In a deep sense, deeper than mere Latin and Greek and Maths, his was one hell of an education.
Last Wednesday, I think it was, maybe Thursday, the government announced the biggest shake-up in secondary education since the last biggest shake-up:
The biggest shake-up in secondary education for 60 years was announced yesterday by the Qualifications and Curriculum Authority.
Yes, what I said, sixty years. Apparently there are going to be some different exams.
So how did I miss this? Well, I didn't. I read about it at CrozierVision, where I also read this:
No, it isn't; no, it hasn't. I haven't even read the story. Why not? Because I know it's garbage. How many times have we heard the words "shake-up" and "biggest" in the same sentence over the past 6 years? Zillions, I should think. It never is. It's just another PR puff to cover up the fact that the government hasn't the slightest idea what it is doing. And in the Telegraph of all things. Wake up guys!
Which sounded more like the real story to me. So I thought, this probably isn't that important, so that's why it's taken me so long to pass it on.
For me there's no question that the best current article about the realities of education, self-advancement etc., is this one in the latest Spectator. I've not read all the other recent education articles doing the rounds, but if any of them are nearly as good as this one I'd be amazed. And I only got to this piece because Jonathan Pearce linked to another piece in the same issue about the BBC.
Rather than doing the lazy thing and just copying, pasting, commenting, and leaving it at that, let me try to show a bit of initiative.
What the piece says is that now that exam results have becomes so uniformly good, and hence meaningless, the new bit of the juvenile CV which can maybe make a real difference is now "work experience". But not just any old work experience. It has to be posh work experience, with some grand city business or publishing firm that future employers may actually have heard of. Merely working, at Sainsbury's won't get you ahead of the pack when that first real job interview comes along.
Time for just a little copying and pasting:
'In the past six months I’ve had a letter a week requesting work experience, and I usually try to interview about a third of them,' sighed Miss Dawnay. 'So I’ll call them up and ask them to come in on, say, Thursday at 11 a.m. And then they will drawl, 'Fine ... what’s your address?' I always want to scream, 'Do you have any idea how much it will cost me in lost time to read it out?'
Maybe that's what Miss Dawnay should have done. If she had, that would really have been work experience. It would have taken just as long, but she might have enjoyed it more, and the snot might actually have learned something. Well, probably better to break these things to them gently.
I was one of these under-experienced O- and A-level laden little annoyances once. And the one time when I got a realistic sense of exactly how much use I was in that office I infested as a teenager was when one of those work-at-sixteen evening-classes didn't-have-your-advantages blokes in a suit with a mortgage actually lost his temper and told me. No bloody use at all. I'm only putting up with you because my bloody boss, whom your bloody parents nobbled, told me to.

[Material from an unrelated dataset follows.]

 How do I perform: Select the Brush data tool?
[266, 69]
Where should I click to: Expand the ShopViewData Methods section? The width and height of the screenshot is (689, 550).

I don't really know what is the answer to all this, although I'm doing lots of good reading about such matters and may be able to tell you all in a year or two.
Meanwhile … you're never going to stop parents trying to wangle unfair advantages for their children, and why would you really want to?
If you keep teenagers away from Real Life, on the grounds that Real Life finds them too annoying, then the teenagers remain ignorant of it until they emerge from University, and the facts of Real Life hit them all in a rush. They have to learn sooner or later, and someone has to put up with them while they do.
My preferred answer is the whole radical TCS-type agenda, which lets children take charge of their own lives just as soon as they are inclined, choose their own work, school (if they want a school), and in general their lives, from the available alternatives. That way, they get their first non-parental bollocking for being too annoying and self-centred (if they have been) at about the age of five from some guy selling hot-dogs, and they learn continuously about Real Life (which really just means other people) by not ever being seriously separated from it (them). The teenagers I've know who have best combined having plenty of self-confidence with hardly being annoying and self-centred in a bad way at all, giving off a sense that your time and efforts might be as valuable to you as their time and efforts are valuable to them, are those who've been raised this way.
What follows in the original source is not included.